__WHAT NEEDS TO BE DONE__
Exact copies of all the entries are needed.

__MATERIAL TO PROCESS__
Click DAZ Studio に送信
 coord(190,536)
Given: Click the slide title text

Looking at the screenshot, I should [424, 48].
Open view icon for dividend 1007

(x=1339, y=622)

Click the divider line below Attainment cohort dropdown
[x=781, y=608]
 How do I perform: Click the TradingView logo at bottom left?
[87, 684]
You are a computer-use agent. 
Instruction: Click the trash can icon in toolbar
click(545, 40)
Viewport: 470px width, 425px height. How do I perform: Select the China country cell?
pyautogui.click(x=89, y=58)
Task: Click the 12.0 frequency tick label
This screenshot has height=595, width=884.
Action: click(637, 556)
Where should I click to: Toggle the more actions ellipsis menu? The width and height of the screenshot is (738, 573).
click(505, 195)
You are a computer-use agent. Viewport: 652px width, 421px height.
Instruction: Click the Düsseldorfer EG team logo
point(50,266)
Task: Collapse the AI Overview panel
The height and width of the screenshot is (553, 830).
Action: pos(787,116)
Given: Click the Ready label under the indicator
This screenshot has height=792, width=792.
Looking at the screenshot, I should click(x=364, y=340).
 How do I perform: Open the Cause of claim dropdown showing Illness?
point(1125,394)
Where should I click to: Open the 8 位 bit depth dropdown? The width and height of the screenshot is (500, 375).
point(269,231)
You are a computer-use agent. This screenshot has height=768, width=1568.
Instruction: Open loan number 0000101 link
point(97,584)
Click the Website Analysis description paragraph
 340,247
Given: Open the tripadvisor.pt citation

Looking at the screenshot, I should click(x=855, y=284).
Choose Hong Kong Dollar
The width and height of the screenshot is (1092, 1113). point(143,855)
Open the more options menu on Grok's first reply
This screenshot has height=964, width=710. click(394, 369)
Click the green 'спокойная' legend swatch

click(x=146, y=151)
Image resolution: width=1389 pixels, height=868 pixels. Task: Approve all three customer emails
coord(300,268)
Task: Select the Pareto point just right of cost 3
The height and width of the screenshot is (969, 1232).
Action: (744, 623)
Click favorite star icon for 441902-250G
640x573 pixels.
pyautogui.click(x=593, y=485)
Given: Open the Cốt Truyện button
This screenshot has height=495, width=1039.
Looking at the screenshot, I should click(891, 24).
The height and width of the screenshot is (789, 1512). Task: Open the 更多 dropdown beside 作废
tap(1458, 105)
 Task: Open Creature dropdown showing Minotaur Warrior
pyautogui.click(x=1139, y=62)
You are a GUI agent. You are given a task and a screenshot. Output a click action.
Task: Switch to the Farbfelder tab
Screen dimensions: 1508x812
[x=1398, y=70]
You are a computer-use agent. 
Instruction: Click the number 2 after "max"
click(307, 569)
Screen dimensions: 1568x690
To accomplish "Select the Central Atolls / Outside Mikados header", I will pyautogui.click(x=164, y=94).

__RESULT__
Click DAZ Studio に送信
 coord(190,536)
Given: Click the slide title text

Looking at the screenshot, I should [424, 48].
Open view icon for dividend 1007

(x=1339, y=622)

Click the divider line below Attainment cohort dropdown
[x=781, y=608]
 How do I perform: Click the TradingView logo at bottom left?
[87, 684]
You are a computer-use agent. 
Instruction: Click the trash can icon in toolbar
click(545, 40)
Viewport: 470px width, 425px height. How do I perform: Select the China country cell?
pyautogui.click(x=89, y=58)
Task: Click the 12.0 frequency tick label
This screenshot has height=595, width=884.
Action: click(637, 556)
Where should I click to: Toggle the more actions ellipsis menu? The width and height of the screenshot is (738, 573).
click(505, 195)
You are a computer-use agent. Viewport: 652px width, 421px height.
Instruction: Click the Düsseldorfer EG team logo
point(50,266)
Task: Collapse the AI Overview panel
The height and width of the screenshot is (553, 830).
Action: pos(787,116)
Given: Click the Ready label under the indicator
This screenshot has height=792, width=792.
Looking at the screenshot, I should click(x=364, y=340).
 How do I perform: Open the Cause of claim dropdown showing Illness?
point(1125,394)
Where should I click to: Open the 8 位 bit depth dropdown? The width and height of the screenshot is (500, 375).
point(269,231)
You are a computer-use agent. This screenshot has height=768, width=1568.
Instruction: Open loan number 0000101 link
point(97,584)
Click the Website Analysis description paragraph
 340,247
Given: Open the tripadvisor.pt citation

Looking at the screenshot, I should click(x=855, y=284).
Choose Hong Kong Dollar
The width and height of the screenshot is (1092, 1113). point(143,855)
Open the more options menu on Grok's first reply
This screenshot has height=964, width=710. click(394, 369)
Click the green 'спокойная' legend swatch

click(x=146, y=151)
Image resolution: width=1389 pixels, height=868 pixels. Task: Approve all three customer emails
coord(300,268)
Task: Select the Pareto point just right of cost 3
The height and width of the screenshot is (969, 1232).
Action: (744, 623)
Click favorite star icon for 441902-250G
640x573 pixels.
pyautogui.click(x=593, y=485)
Given: Open the Cốt Truyện button
This screenshot has height=495, width=1039.
Looking at the screenshot, I should click(891, 24).
The height and width of the screenshot is (789, 1512). Task: Open the 更多 dropdown beside 作废
tap(1458, 105)
 Task: Open Creature dropdown showing Minotaur Warrior
pyautogui.click(x=1139, y=62)
You are a GUI agent. You are given a task and a screenshot. Output a click action.
Task: Switch to the Farbfelder tab
Screen dimensions: 1508x812
[x=1398, y=70]
You are a computer-use agent. 
Instruction: Click the number 2 after "max"
click(307, 569)
Screen dimensions: 1568x690
To accomplish "Select the Central Atolls / Outside Mikados header", I will pyautogui.click(x=164, y=94).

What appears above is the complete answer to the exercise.